#### About this exercise
Copy each line containing the word "Given" from the records that follow, please.

Data extracted from a collection

━━━━━━

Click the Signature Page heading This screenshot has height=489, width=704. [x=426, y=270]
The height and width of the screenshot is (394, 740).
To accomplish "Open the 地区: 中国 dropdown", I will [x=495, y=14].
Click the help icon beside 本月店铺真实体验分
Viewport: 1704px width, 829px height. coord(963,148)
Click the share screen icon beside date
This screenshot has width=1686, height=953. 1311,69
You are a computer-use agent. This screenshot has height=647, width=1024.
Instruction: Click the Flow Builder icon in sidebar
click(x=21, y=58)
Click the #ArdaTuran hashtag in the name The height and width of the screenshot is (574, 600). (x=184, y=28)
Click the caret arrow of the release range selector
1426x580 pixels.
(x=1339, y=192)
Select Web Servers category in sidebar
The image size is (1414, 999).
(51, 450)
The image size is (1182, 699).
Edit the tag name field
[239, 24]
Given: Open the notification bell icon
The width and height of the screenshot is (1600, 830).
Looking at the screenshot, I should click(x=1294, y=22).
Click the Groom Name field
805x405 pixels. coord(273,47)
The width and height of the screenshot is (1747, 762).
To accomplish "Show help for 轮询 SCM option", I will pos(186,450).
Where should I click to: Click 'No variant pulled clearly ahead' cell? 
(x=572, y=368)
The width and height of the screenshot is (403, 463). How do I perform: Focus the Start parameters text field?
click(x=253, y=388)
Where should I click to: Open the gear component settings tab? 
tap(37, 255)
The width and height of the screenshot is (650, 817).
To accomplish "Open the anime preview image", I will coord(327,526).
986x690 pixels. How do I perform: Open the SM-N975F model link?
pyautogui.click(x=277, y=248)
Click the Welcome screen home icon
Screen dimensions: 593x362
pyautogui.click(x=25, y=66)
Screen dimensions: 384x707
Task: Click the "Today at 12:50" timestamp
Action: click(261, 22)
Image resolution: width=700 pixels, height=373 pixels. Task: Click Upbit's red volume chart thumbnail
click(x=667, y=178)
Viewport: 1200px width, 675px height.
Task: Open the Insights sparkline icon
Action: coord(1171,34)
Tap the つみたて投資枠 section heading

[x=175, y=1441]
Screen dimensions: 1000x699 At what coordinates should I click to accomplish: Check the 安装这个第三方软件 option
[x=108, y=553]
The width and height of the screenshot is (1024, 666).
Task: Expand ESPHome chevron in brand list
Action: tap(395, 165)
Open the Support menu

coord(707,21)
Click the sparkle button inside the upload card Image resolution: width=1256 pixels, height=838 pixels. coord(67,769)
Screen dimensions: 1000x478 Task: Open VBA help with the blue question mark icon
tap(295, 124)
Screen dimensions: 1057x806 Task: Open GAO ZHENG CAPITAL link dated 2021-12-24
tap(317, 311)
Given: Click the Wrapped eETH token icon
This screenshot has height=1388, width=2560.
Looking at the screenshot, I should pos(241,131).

━━━━━━

#### Output below
Given: Open the notification bell icon
Given: Click the Wrapped eETH token icon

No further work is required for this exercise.